ACTIVITY — Look through the listing below for the line containing "Anime (443, 1612)". Copy it and each line after it up to and including the line containing "All Trips (130, 2483)", exactly, leaving out pictures.

PROVIDED RECORDS —
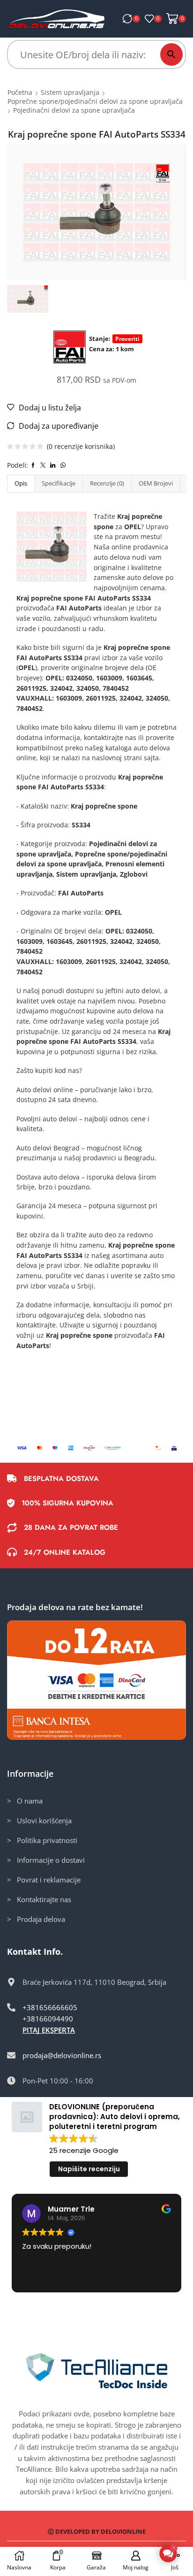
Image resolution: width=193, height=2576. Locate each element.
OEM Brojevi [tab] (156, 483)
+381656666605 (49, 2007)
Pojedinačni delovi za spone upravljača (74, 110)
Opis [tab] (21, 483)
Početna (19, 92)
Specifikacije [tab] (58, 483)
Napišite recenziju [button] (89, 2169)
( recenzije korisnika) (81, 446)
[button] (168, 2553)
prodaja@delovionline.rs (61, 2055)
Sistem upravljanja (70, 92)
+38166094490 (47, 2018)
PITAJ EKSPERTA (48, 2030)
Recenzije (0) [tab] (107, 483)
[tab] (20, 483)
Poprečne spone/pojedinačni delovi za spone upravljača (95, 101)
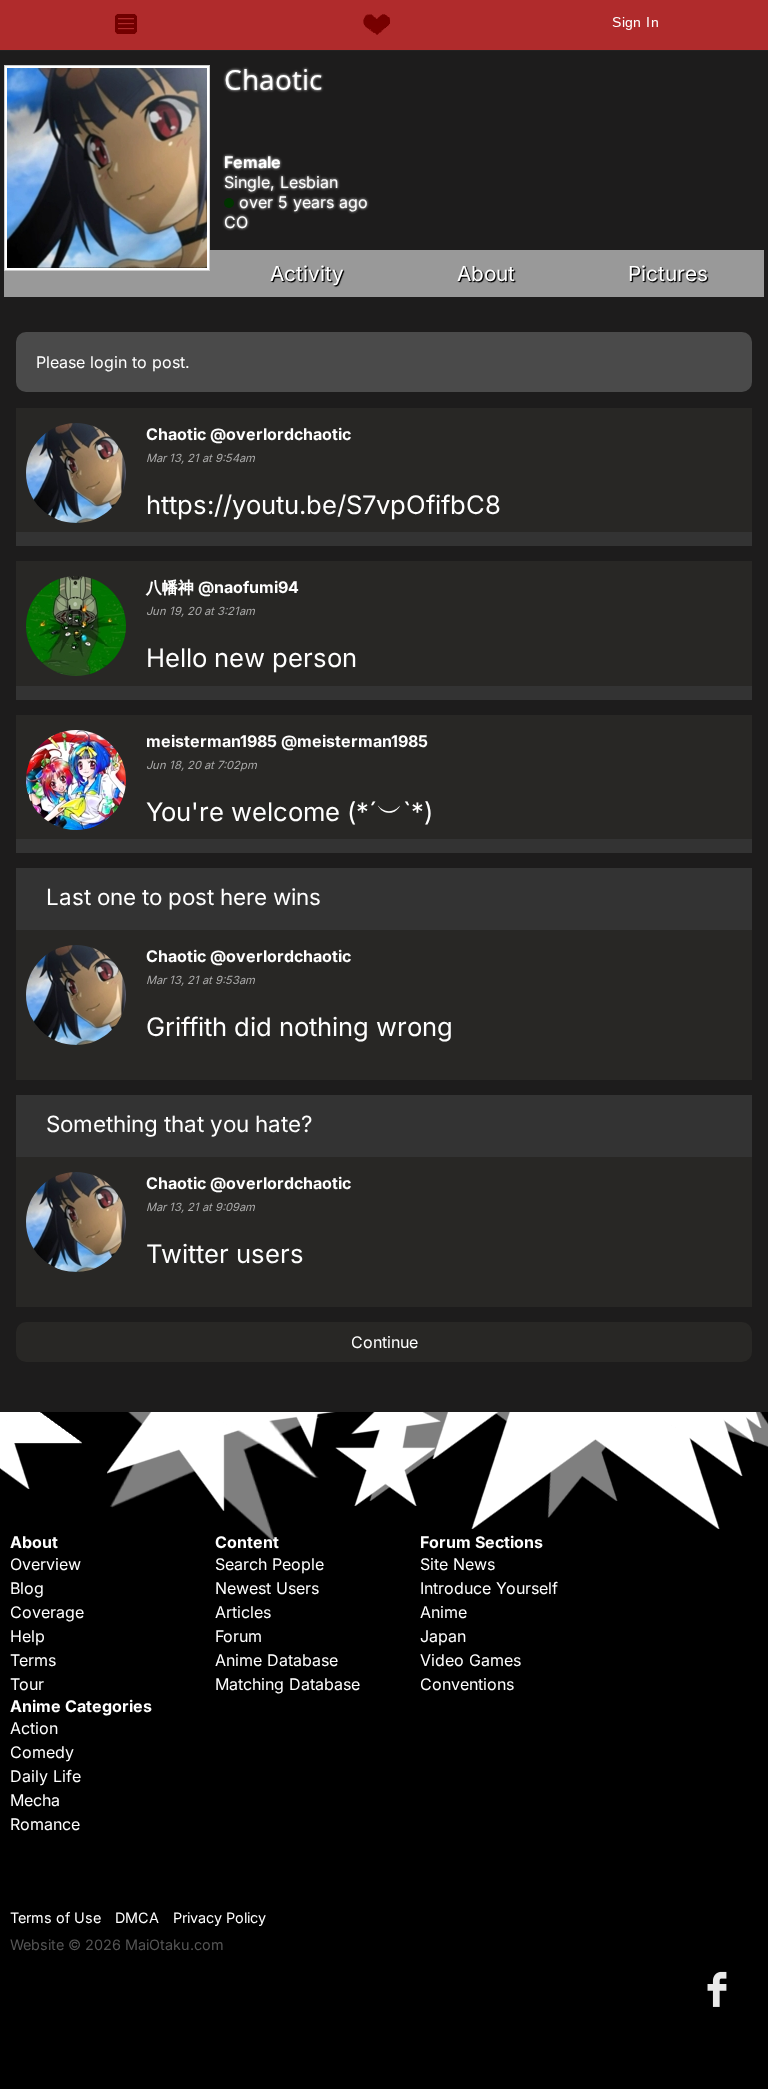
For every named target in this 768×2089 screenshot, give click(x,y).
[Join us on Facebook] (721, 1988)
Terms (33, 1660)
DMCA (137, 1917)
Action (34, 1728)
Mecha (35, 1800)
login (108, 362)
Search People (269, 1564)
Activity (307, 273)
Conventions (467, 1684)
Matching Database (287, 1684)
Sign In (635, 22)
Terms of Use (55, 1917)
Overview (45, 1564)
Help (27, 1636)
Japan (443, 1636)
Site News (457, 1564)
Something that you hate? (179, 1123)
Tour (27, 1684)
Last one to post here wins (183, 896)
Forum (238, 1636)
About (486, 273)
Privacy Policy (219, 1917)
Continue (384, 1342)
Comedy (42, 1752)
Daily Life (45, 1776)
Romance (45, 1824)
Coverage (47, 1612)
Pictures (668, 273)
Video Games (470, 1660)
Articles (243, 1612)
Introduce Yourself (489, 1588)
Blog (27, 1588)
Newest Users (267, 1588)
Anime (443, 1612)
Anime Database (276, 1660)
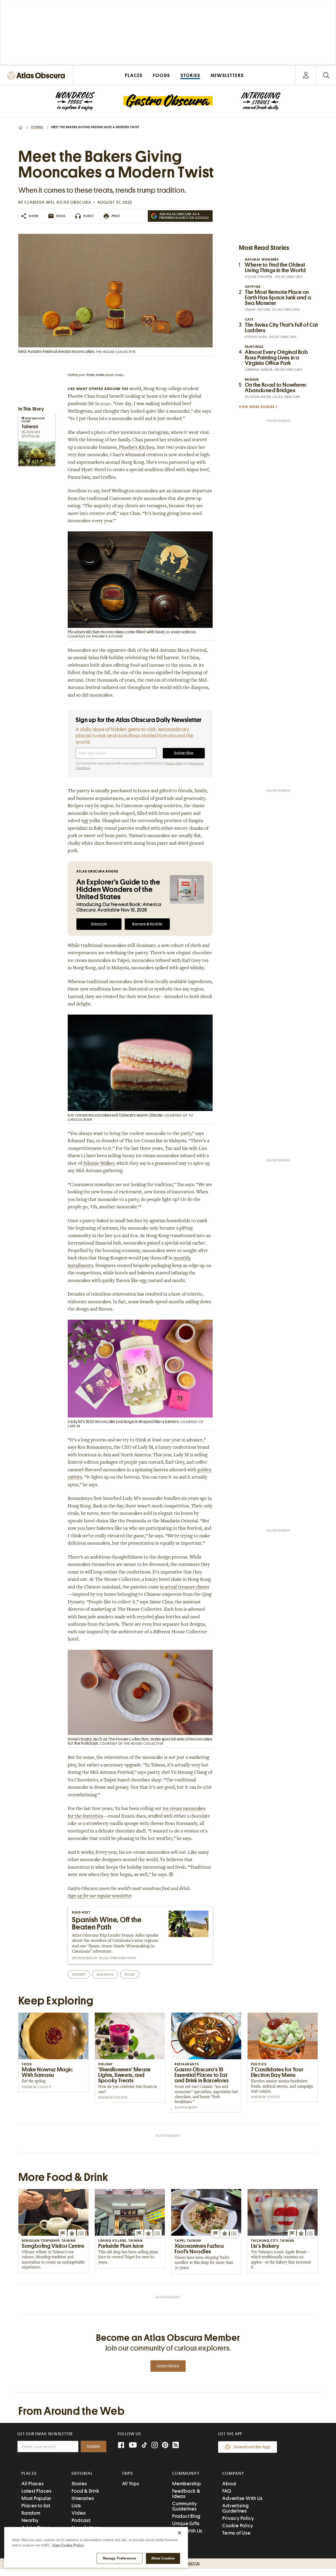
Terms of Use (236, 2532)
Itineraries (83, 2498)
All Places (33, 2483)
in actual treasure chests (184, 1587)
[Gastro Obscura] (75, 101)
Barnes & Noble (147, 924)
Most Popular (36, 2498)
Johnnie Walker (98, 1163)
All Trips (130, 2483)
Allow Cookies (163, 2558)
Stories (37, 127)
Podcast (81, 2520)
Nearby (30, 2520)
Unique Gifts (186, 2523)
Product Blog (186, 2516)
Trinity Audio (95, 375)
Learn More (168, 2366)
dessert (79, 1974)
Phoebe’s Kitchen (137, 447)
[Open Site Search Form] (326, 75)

--

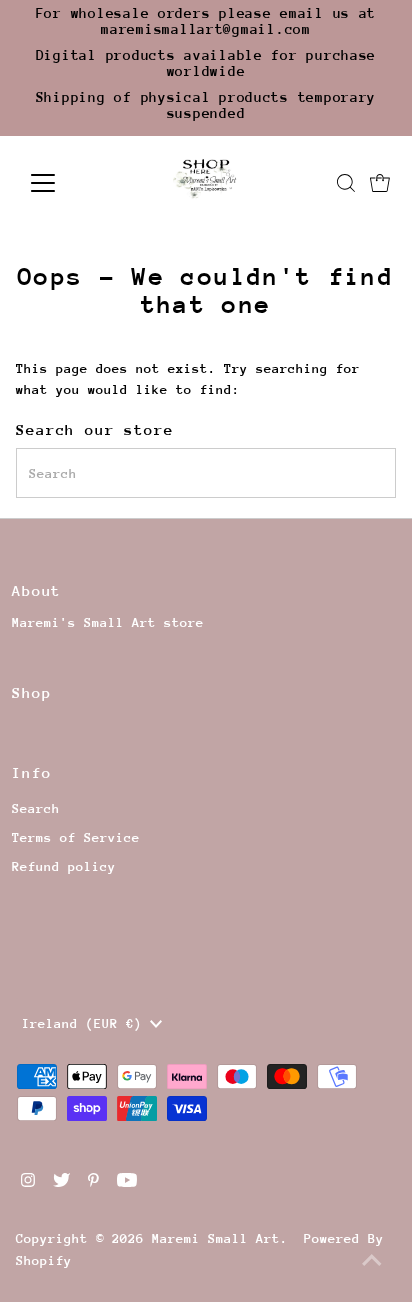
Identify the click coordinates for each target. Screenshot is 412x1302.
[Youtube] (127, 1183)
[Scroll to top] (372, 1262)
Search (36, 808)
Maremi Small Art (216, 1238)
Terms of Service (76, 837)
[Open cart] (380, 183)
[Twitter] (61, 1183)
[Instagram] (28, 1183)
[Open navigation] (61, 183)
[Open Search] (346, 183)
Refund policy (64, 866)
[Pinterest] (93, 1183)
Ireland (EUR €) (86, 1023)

WRITTEN SOLUTION —
Anime (443, 1612)
Anime Database (276, 1660)
Terms of Use (236, 2532)
Itineraries (83, 2498)
All Places (33, 2483)
in actual treasure chests (184, 1587)
[Gastro Obscura] (75, 101)
Barnes & Noble (147, 924)
Most Popular (36, 2498)
Johnnie Walker (98, 1163)
All Trips (130, 2483)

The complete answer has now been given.